EXERCISE PROMPT |
Across the entries that follow, tally every line holding the word "Collapse" and reply with the count alone.

DATASET RECORDS |
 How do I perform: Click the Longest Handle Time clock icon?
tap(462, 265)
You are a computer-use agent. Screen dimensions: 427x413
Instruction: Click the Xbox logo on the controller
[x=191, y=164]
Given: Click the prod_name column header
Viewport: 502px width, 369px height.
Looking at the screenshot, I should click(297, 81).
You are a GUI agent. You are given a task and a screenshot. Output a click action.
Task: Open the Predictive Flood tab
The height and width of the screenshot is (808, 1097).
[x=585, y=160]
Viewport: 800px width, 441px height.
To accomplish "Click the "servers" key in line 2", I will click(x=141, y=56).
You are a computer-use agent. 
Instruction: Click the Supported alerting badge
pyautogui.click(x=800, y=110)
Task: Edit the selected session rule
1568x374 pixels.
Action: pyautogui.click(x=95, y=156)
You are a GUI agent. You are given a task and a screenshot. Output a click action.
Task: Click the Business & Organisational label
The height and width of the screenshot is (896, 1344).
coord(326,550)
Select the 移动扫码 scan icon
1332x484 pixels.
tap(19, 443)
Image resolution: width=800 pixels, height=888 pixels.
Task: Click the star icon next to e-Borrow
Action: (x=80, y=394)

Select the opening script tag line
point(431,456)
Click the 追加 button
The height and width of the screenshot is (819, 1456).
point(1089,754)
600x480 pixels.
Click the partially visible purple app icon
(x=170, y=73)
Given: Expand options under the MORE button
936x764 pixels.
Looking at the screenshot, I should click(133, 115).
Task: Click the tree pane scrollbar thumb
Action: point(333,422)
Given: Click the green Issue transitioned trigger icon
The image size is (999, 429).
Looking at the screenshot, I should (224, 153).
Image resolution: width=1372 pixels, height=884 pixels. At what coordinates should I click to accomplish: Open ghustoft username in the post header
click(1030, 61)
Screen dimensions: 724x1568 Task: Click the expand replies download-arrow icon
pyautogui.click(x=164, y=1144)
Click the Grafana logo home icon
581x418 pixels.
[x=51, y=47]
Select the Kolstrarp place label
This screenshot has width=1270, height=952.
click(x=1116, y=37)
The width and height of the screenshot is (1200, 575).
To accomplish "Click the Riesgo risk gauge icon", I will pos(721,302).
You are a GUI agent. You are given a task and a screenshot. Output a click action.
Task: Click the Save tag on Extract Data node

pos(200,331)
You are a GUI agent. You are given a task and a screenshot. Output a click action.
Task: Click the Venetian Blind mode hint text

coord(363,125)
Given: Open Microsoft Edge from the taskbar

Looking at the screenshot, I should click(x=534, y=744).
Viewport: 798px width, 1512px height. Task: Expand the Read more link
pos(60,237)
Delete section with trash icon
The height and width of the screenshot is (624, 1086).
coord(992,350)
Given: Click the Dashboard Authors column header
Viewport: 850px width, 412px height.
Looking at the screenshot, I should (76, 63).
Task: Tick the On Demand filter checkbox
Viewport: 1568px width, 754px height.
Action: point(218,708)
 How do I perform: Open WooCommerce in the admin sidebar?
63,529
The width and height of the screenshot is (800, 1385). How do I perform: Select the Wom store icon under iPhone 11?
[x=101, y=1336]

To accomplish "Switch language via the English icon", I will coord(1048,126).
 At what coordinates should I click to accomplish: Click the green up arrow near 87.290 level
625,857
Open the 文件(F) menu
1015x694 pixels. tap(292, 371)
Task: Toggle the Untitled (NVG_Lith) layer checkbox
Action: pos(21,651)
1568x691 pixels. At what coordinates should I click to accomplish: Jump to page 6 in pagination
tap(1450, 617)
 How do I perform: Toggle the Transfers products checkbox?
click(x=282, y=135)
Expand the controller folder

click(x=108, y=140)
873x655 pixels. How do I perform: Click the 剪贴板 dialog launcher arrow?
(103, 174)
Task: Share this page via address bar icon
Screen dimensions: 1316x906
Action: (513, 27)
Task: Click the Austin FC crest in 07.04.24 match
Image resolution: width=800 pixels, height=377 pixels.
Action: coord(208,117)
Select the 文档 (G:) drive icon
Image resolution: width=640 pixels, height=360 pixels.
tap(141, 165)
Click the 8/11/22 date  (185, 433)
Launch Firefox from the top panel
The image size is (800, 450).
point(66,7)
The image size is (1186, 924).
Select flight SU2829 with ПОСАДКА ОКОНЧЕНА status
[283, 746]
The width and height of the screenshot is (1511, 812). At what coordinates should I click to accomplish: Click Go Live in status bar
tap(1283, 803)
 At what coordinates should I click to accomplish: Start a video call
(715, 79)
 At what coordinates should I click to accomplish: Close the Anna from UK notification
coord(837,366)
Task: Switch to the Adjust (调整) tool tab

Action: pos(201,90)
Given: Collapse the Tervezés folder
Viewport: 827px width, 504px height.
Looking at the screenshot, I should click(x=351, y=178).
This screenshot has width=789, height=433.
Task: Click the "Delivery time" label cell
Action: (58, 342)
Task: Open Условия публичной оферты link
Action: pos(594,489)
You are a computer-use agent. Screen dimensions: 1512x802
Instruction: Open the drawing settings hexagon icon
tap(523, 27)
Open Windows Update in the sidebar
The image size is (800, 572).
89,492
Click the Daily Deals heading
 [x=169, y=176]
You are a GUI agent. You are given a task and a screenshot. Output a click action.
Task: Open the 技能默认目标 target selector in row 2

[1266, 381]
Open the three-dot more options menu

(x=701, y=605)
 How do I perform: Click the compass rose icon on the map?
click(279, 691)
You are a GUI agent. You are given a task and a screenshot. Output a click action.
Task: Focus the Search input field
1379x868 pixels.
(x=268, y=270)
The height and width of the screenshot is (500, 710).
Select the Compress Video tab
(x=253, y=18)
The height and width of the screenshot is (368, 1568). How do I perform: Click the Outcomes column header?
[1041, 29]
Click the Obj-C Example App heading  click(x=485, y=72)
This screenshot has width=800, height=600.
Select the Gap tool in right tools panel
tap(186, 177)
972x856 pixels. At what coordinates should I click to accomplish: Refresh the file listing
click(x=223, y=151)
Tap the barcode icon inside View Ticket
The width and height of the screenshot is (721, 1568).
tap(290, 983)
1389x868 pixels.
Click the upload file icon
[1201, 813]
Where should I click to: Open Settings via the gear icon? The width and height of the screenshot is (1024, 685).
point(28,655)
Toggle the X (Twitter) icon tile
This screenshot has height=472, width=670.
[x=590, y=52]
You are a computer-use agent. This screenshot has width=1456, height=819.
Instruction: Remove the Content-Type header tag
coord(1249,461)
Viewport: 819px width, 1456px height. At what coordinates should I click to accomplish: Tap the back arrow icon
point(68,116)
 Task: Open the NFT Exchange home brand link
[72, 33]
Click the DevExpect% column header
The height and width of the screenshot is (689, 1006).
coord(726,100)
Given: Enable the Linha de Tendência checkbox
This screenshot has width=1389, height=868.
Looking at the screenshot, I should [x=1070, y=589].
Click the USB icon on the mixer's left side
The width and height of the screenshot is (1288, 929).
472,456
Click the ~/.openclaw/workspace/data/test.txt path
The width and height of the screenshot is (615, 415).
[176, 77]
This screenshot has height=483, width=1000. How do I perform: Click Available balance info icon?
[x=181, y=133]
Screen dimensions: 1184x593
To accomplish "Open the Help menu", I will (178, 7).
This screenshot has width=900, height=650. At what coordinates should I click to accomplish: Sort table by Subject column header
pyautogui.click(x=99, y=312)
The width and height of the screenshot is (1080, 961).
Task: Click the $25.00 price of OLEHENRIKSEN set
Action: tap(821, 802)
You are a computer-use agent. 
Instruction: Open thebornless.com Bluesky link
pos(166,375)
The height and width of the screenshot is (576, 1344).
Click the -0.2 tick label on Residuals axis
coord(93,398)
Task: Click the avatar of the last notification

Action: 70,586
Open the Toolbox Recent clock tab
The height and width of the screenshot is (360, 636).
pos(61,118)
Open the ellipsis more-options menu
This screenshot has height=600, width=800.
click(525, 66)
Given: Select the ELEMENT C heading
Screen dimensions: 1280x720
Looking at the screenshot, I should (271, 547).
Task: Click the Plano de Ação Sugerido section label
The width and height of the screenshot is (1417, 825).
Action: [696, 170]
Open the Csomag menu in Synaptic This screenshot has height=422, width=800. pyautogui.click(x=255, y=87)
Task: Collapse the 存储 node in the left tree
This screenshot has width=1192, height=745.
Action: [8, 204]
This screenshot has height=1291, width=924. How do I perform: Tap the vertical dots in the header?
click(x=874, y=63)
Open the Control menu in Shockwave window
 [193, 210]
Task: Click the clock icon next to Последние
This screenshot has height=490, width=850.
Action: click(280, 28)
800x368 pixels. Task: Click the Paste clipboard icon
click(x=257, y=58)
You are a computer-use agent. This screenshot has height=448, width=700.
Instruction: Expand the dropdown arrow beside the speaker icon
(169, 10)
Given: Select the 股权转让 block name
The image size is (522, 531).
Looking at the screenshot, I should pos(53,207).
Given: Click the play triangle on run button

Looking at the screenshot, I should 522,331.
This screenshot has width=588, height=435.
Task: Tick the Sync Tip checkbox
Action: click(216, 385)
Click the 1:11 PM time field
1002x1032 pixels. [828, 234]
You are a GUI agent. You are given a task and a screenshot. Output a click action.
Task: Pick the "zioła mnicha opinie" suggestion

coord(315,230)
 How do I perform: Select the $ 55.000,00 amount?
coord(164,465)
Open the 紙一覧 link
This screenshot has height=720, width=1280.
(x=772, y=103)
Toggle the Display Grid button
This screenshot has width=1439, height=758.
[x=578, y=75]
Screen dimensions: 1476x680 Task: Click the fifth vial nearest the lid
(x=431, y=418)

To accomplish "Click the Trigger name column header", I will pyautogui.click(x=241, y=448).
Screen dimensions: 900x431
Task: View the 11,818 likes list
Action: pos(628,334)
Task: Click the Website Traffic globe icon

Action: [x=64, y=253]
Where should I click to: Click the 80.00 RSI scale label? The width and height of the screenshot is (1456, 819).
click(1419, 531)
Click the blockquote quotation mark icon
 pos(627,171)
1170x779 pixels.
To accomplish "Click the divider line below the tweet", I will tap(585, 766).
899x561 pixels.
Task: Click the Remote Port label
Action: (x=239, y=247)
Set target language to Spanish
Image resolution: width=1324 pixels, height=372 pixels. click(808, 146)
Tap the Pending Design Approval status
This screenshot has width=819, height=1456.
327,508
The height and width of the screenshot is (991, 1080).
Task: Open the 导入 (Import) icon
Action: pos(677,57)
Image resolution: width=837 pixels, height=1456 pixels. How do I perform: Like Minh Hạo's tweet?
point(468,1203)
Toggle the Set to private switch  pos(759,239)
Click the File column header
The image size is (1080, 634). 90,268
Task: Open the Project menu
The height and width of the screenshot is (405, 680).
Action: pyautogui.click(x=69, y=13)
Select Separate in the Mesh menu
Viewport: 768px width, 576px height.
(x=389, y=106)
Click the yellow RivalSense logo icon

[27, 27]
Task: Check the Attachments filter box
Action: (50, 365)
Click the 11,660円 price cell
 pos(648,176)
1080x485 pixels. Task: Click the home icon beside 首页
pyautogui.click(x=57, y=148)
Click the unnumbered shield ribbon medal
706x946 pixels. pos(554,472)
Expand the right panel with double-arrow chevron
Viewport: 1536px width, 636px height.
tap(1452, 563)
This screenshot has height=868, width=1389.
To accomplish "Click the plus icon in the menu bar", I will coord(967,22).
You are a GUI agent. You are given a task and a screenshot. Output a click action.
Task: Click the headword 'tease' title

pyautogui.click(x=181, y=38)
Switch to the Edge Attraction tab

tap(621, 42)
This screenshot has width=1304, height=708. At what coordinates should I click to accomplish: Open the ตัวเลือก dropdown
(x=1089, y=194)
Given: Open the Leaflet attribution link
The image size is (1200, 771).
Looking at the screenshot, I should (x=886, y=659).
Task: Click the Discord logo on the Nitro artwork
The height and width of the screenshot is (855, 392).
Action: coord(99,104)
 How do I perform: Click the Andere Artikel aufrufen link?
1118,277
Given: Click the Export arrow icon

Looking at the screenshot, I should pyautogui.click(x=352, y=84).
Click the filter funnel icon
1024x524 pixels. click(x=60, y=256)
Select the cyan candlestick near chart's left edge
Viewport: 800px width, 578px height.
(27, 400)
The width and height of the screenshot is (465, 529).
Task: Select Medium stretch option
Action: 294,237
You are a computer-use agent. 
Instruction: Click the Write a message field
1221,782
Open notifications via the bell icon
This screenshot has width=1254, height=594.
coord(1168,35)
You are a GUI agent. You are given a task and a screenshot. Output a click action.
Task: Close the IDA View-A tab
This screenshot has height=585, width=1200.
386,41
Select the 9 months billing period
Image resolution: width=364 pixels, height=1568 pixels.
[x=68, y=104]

SOLVED EXERCISE |
2